(Saved entries)
------------------------------------------------

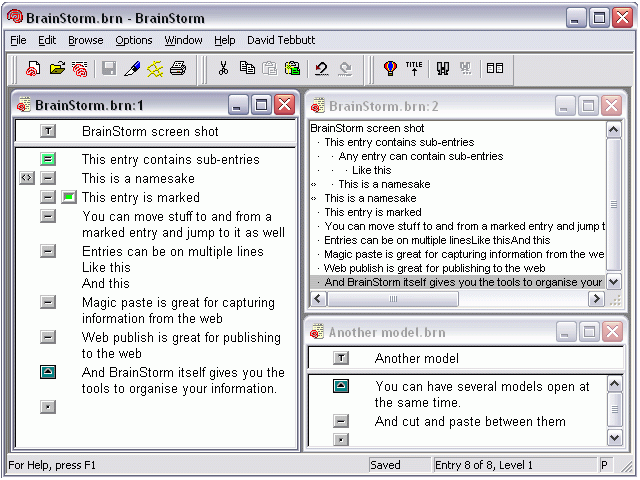Expand 'You can have several models' entry button
640x480 pixels.
click(x=341, y=386)
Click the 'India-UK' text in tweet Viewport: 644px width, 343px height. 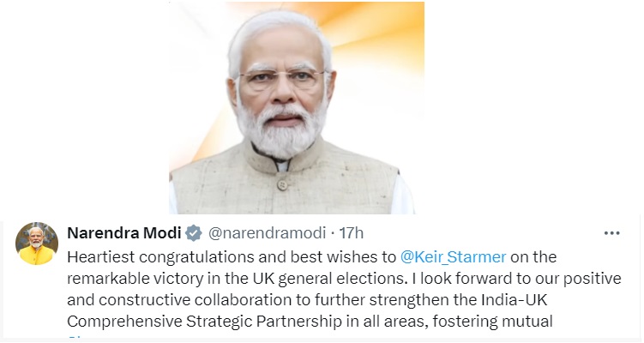[515, 300]
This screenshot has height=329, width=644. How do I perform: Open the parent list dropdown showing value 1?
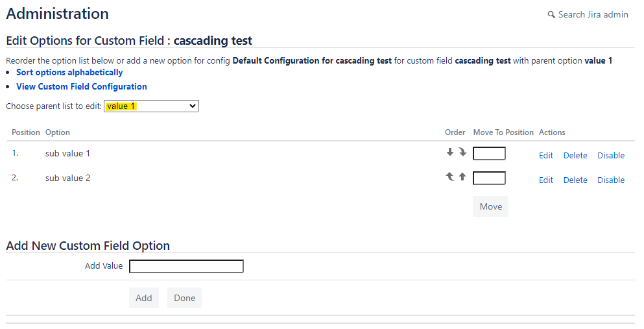pos(151,106)
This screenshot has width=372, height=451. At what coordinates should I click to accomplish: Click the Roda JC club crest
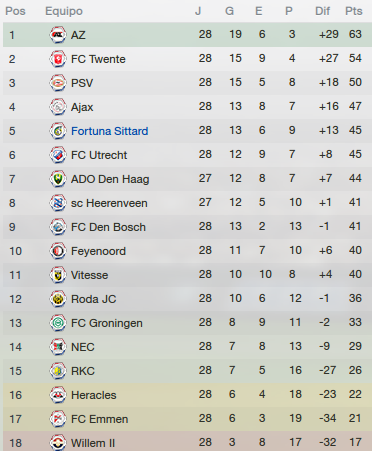(x=58, y=299)
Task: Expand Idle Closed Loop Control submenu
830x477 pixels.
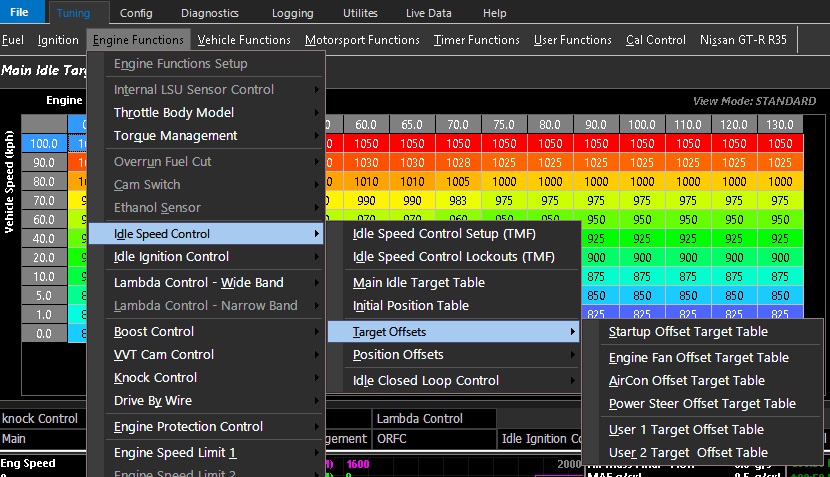Action: point(425,380)
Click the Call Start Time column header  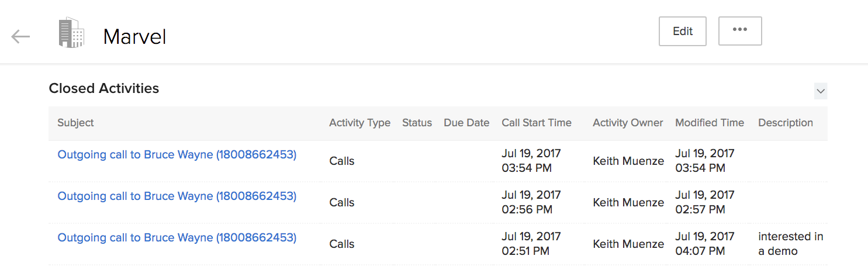[x=537, y=123]
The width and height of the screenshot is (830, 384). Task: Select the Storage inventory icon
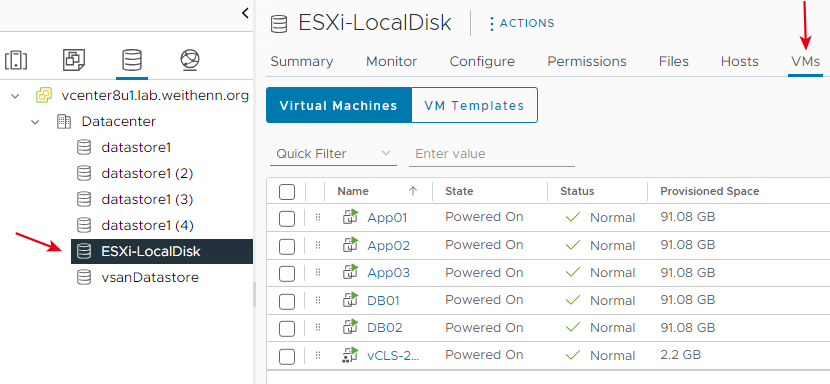click(x=131, y=60)
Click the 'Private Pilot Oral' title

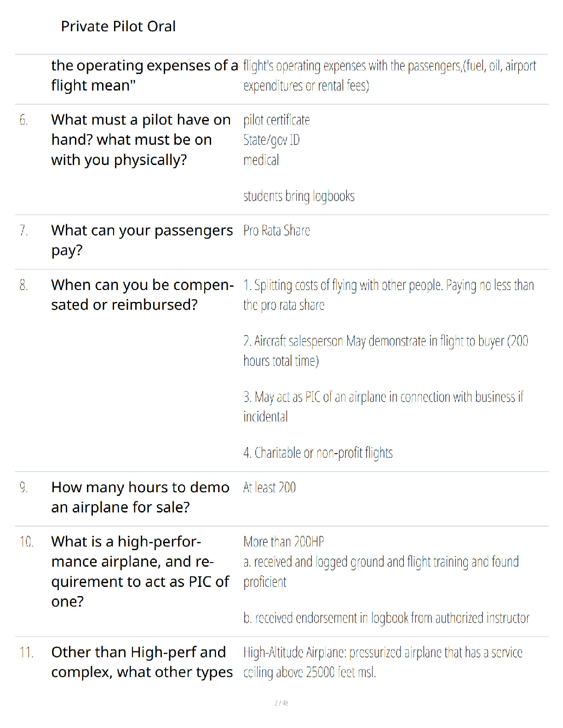pos(118,27)
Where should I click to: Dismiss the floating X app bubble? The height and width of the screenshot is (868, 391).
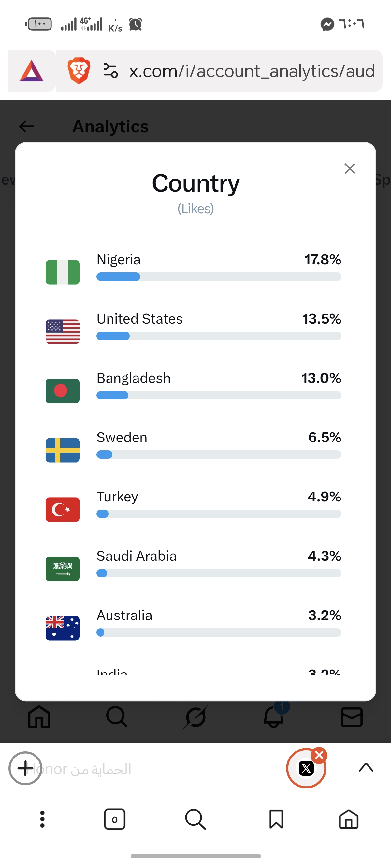[x=319, y=755]
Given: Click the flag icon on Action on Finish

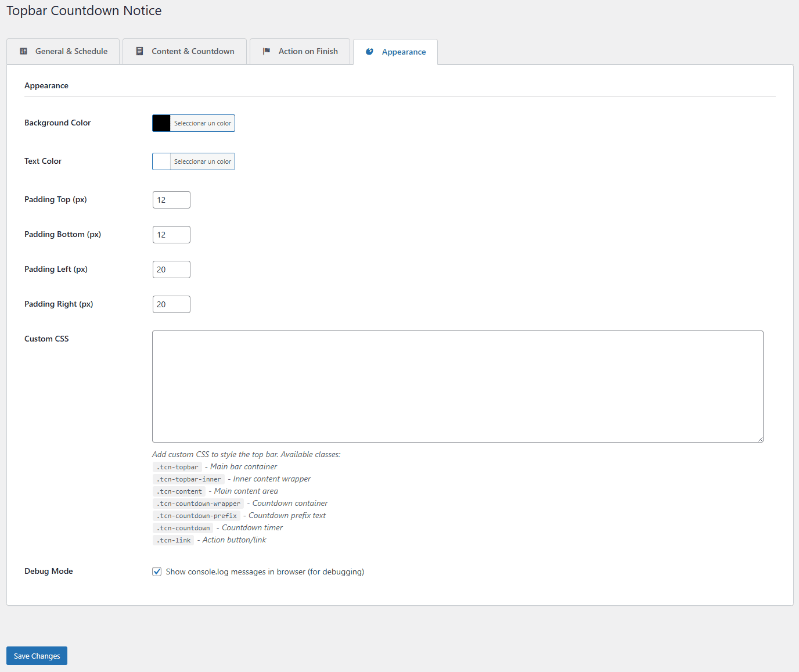Looking at the screenshot, I should [x=267, y=51].

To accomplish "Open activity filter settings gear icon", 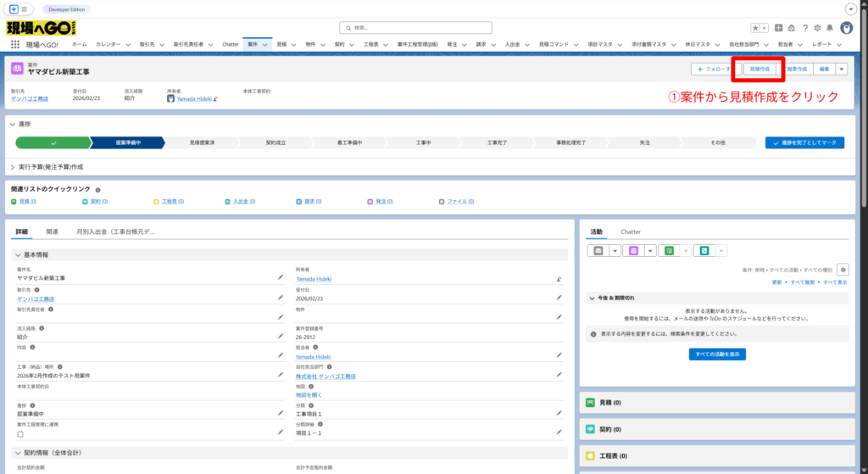I will (x=842, y=269).

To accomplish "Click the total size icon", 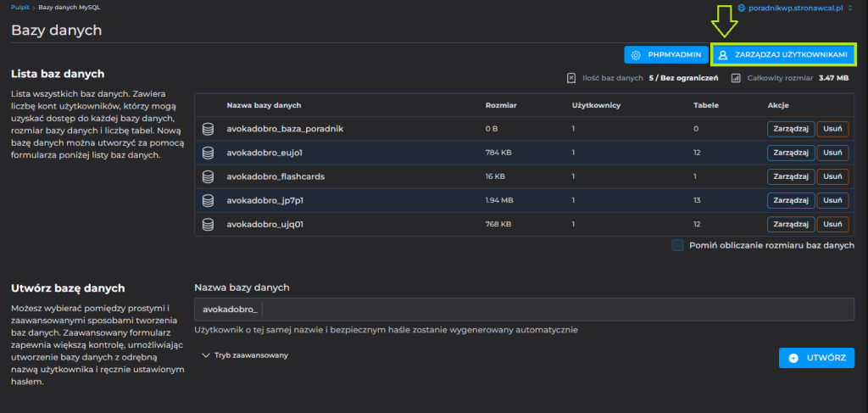I will [x=736, y=78].
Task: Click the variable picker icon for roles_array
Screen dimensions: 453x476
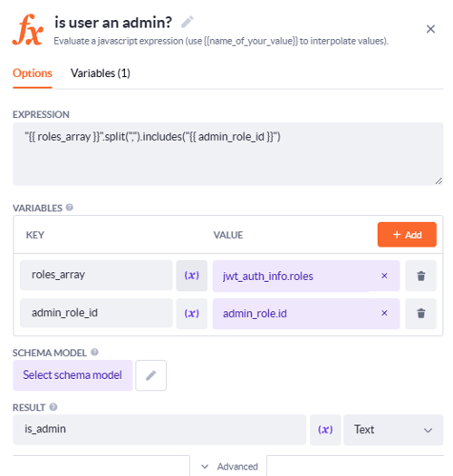Action: tap(192, 276)
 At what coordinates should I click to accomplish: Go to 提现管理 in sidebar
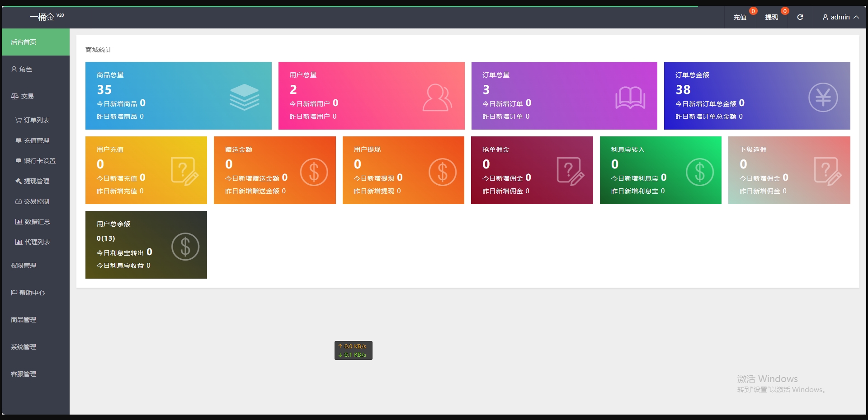36,181
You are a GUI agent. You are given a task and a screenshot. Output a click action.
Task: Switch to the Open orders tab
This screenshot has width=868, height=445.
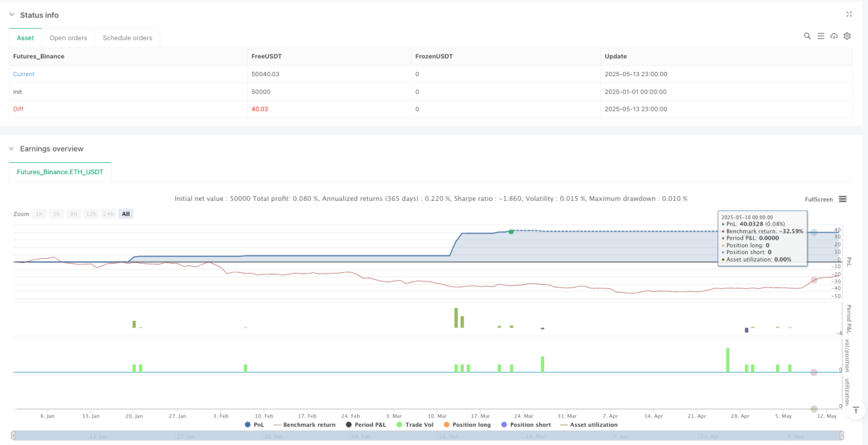[x=68, y=38]
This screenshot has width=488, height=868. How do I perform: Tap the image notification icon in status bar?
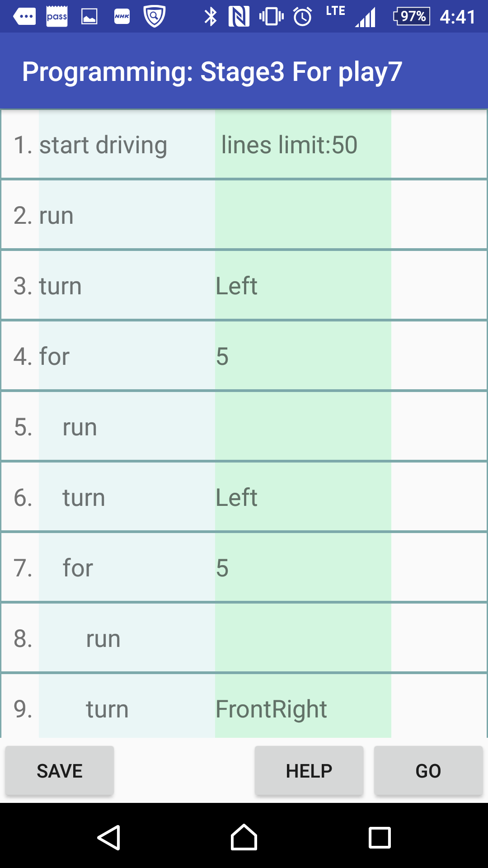point(89,17)
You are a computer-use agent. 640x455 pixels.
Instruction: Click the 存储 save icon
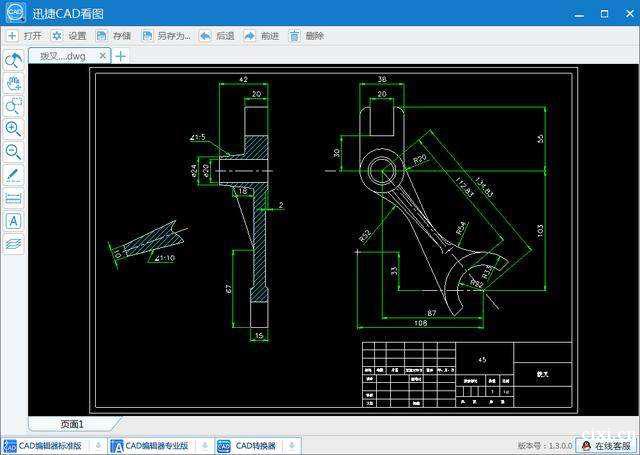click(x=101, y=36)
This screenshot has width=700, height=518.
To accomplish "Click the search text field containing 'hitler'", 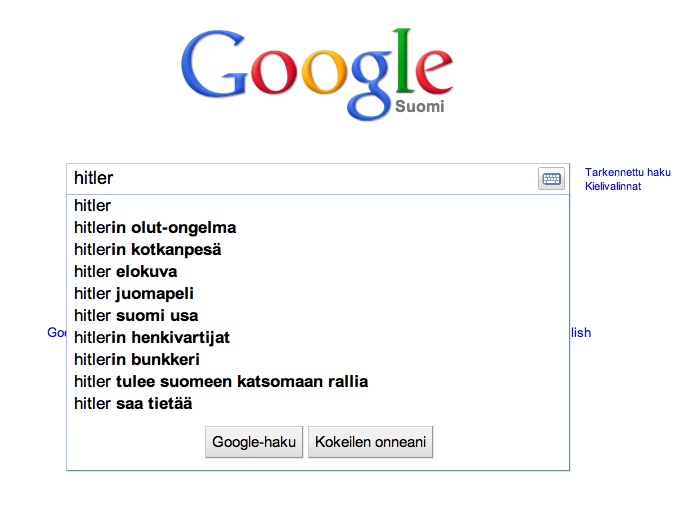I will (x=300, y=179).
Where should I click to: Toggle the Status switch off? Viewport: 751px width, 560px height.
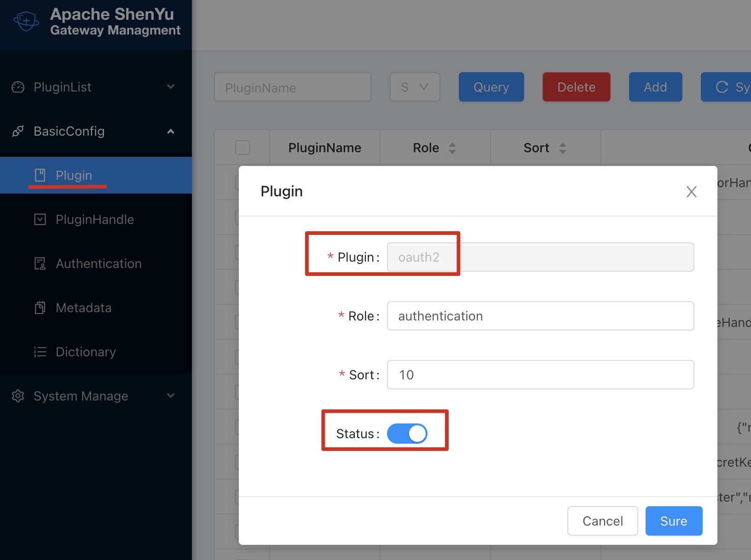pyautogui.click(x=407, y=434)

------------------------------------------------

■ **WHAT IS REQUIRED**
Check each line of the entries, and copy the ones that contain "agent".

■ **REPLY**
You are a GUI agent. You are given a task and a screenshot. Output a click action.
You are a computer-use agent. 640x455 pixels.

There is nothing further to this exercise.